Task set:
**A)** Reproduce the passage of the interview excerpt about COVID and architecture from "So having given" to "the big picture.", word for word.
**B)** Carry on the interview excerpt about COVID and architecture, starting after its final sentence.

How do you think COVID will impact the nature of gatherings and architecture in the future?
I have two answers to that. The first way to say it is a bit of a vulgar anecdote. The current leader of the firm that did structural engineering for the World Trade Center spoke before Congress, and he was asked the question, “how do we future-proof buildings such that they can withstand airplanes flying into them?” And he looked at them, shook his head, and said exactly the right thing. He said, “the problem is not trying to figure out how to make buildings, withstand airplanes, flying into them. The only problem should be, how do we change the political environment where people don’t want to fly airplanes into buildings?”
So having given that anecdote, I hope we’re not thinking about a world in which we’re going to make it okay to have pandemics. Because I don’t really want to go to theater where there’s no energy in the room because everyone’s six feet apart. And I don’t want to have weddings that are six feet apart. And I don’t want to have dances that are six feet apart. So I would say, how about we focus on the behavior that we should all know we should be doing right now? We should be focusing on good science that would lead us to vaccines. We should be thinking about not plowing into every old growth forest. It’s all part of sustainability. Stop expanding exponentially horizontally into ecosystems that have viruses that human beings were never in contact with. That’s the big picture.

Record set:
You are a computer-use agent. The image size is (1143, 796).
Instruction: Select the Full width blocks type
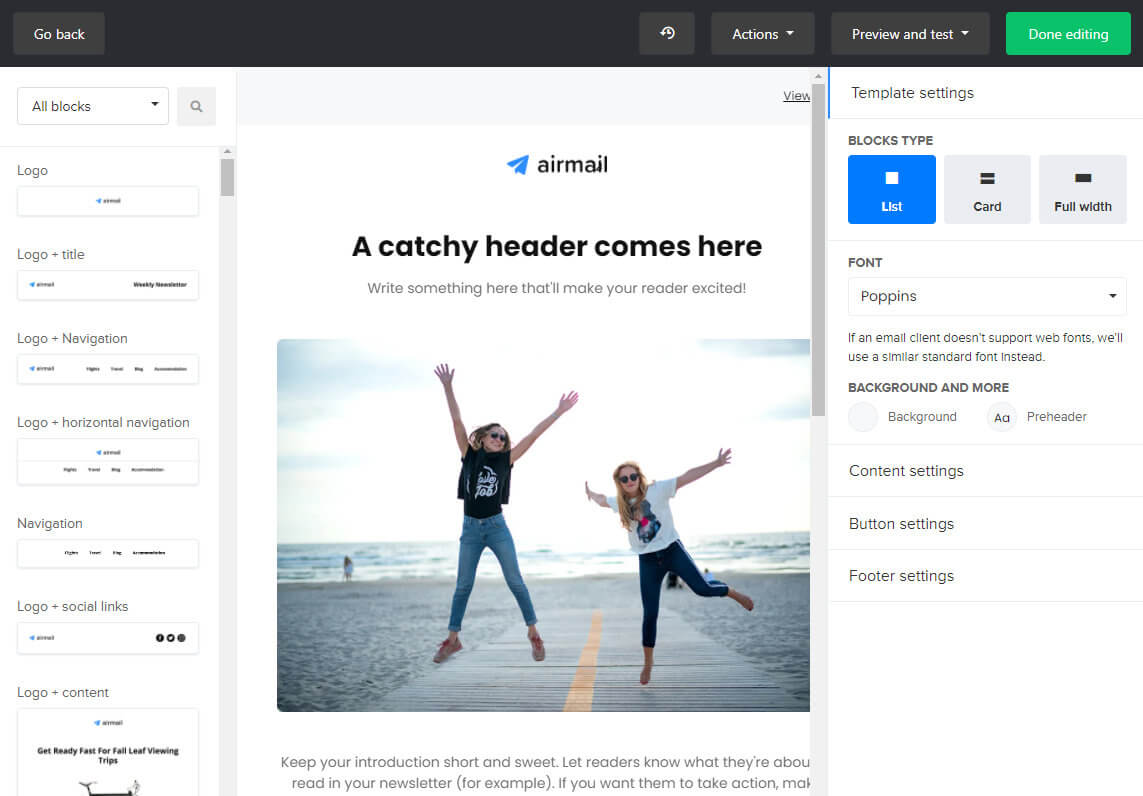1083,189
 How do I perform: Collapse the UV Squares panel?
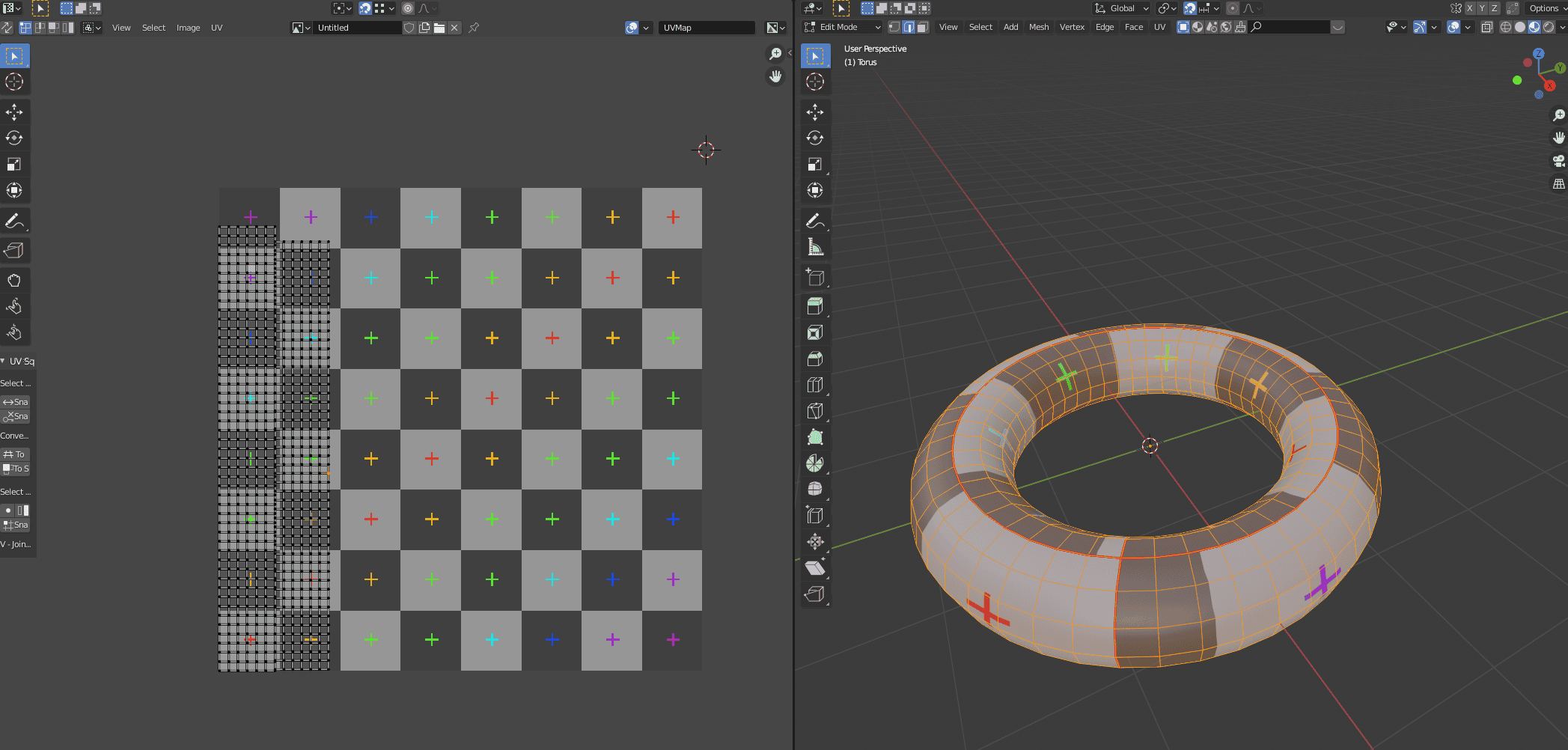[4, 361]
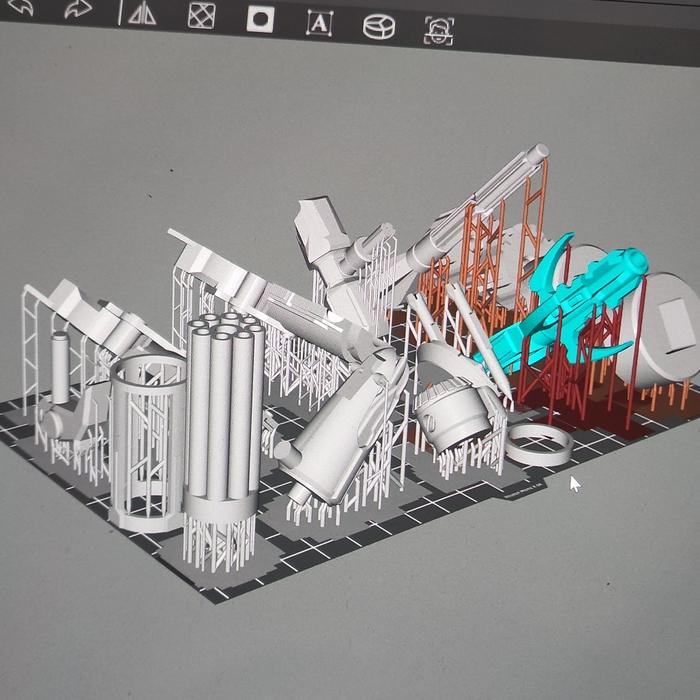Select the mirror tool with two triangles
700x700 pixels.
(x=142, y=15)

Responses by item number:
**A)**
So having given that anecdote, I hope we’re not thinking about a world in which we’re going to make it okay to have pandemics. Because I don’t really want to go to theater where there’s no energy in the room because everyone’s six feet apart. And I don’t want to have weddings that are six feet apart. And I don’t want to have dances that are six feet apart. So I would say, how about we focus on the behavior that we should all know we should be doing right now? We should be focusing on good science that would lead us to vaccines. We should be thinking about not plowing into every old growth forest. It’s all part of sustainability. Stop expanding exponentially horizontally into ecosystems that have viruses that human beings were never in contact with. That’s the big picture.

**B)**
You’re a single parent of a 15 year-old daughter. How has she influenced your creativity?
I have a slightly unusual situation. Starting at the age of 7, I’ve been the primary caregiver of my daughter and a single parent. That was really right at the moment my career was taking off. I made a commitment to her, that I would be present. And that forced a kind of efficiency in working that has been embedded in the office that I think is actually really healthy. In architecture, there’s certainly the mythology that if you’re not working all the time and collapsing of sleep deprivation, you haven’t given for your art. I think it’s bullshit. Our expectation is you shouldn’t be here on the weekends and at seven o’clock, we turn the lights out.
My staff works like hell. There’s no question that this team works really, really hard. But I don’t want to know how long someone’s working. If they go home early I assume it’s because they’ve gotten done what they need to get done. It creates an environment in the studio of respect and trust and people don’t violate it. They’re exceptional. So, while this mindset started with the need to leave the office on time every every night because I was a 38 year old single father and had to pick up my daughter, it has grown into all of these other things.
This is a total non-architectural thing, but men certainly get the benefit of that. I was always treated as exceptional for just doing what women have been doing forever. And that came with certain benefits. Like, I could go to a client meeting with my child in a baby Bjorn and people would be “how amazing!” Whereas if a woman architect did that she’d be seen as not understanding professional boundaries.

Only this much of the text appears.